Zoals reeds uitvoerig toegelicht in een eerder artikel ‘Wetswijziging aan het VVPRbis-regime: de kogel is door de kerk’2, bracht de recente wetswijziging een aantal (verregaande) aanpassingen aan het VVPRbis-regime met zich mee.3  Zo werd het VVPRbis-toepassingsgebied uitgebreid tot dividenden die vanaf 1 januari 2022 worden toegekend of betaalbaar worden gesteld door vennootschappen zoals bijvoorbeeld een Comm.V of een VOF zonder een minimumkapitaalsvereiste. Voorheen kwamen deze vennootschappen enkel in aanmerking voor het VVPRbis-regime als zij een volstort kapitaal hadden dat minstens 18.550 EUR bedroeg, zijnde het minimumkapitaal van een oude BVBA.

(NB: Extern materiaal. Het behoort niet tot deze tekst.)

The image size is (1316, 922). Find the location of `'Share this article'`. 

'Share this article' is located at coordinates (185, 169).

De vraag stelde zich echter of deze vennootschappen met hun volledige (oude) ‘kapitaal’ in aanmerking konden komen (zelfs indien zij niet voldeden aan het minimumkapitaal van 18.550 EUR) of dat er een bijkomende (volstortte) inbreng vereist was, waarbij enkel dat bijkomende (volstortte) kapitaal van het VVPRbis-regime zou kunnen genieten.

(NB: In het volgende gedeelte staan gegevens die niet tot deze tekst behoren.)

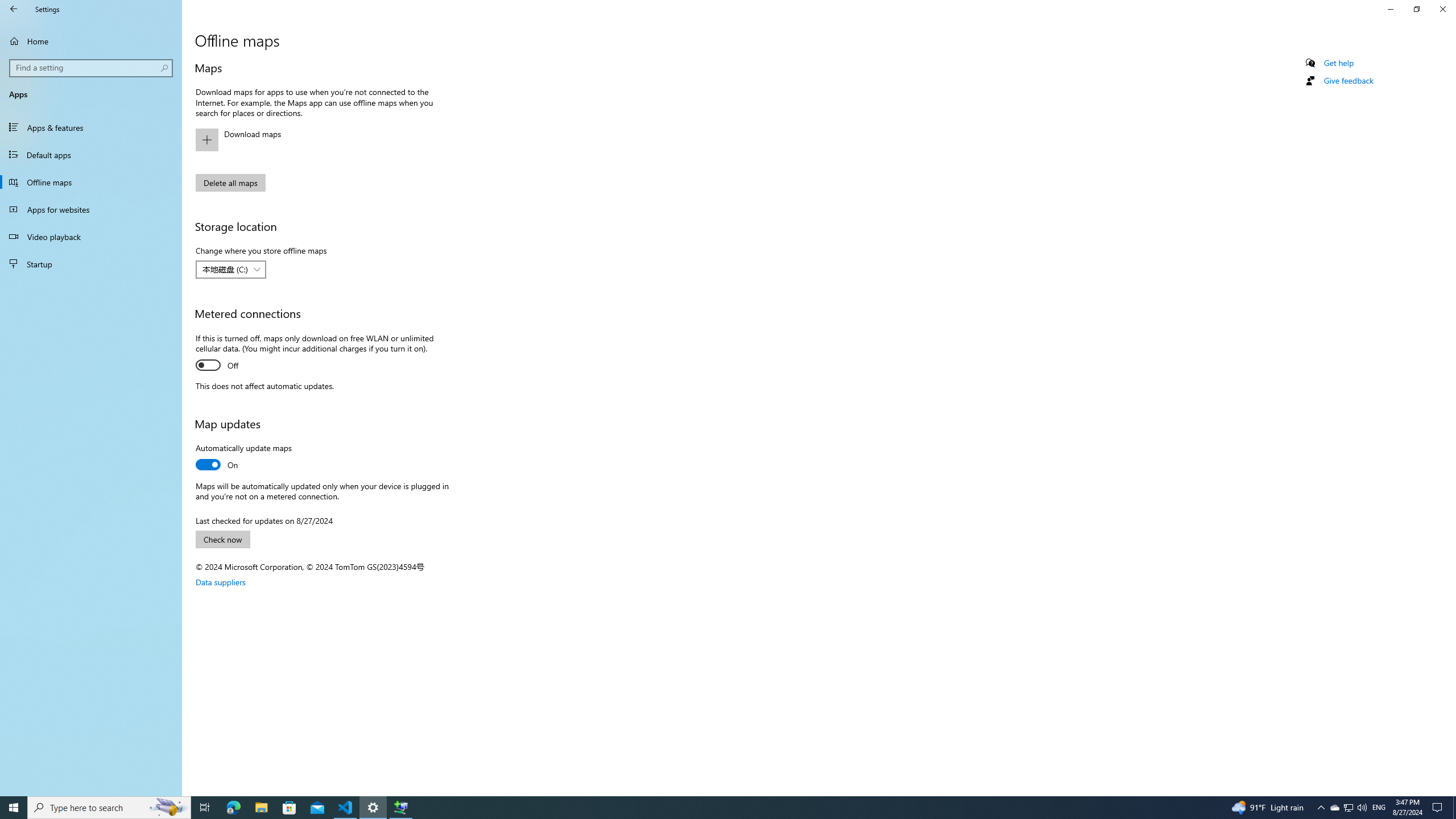 Image resolution: width=1456 pixels, height=819 pixels. I want to click on 'Startup', so click(90, 263).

Die onduidelijkheid werd door een recente parlementaire vraag de wereld uitgeholpen. De minister van Financiën bevestigt immers dat vennootschappen die in het verleden niet over een minimumkapitaal moesten beschikken, voor dividenden toegekend vanaf 1 januari 2022 ook met hun “oud” kapitaal (dat lager is dan het oude minimumkapitaal van een oude BVBA) in aanmerking kunnen komen voor de toepassing van het VVPRbis-regime.4 Een bijkomende inbreng met uitgifte van nieuwe aandelen op naam is dus niet (langer) nodig.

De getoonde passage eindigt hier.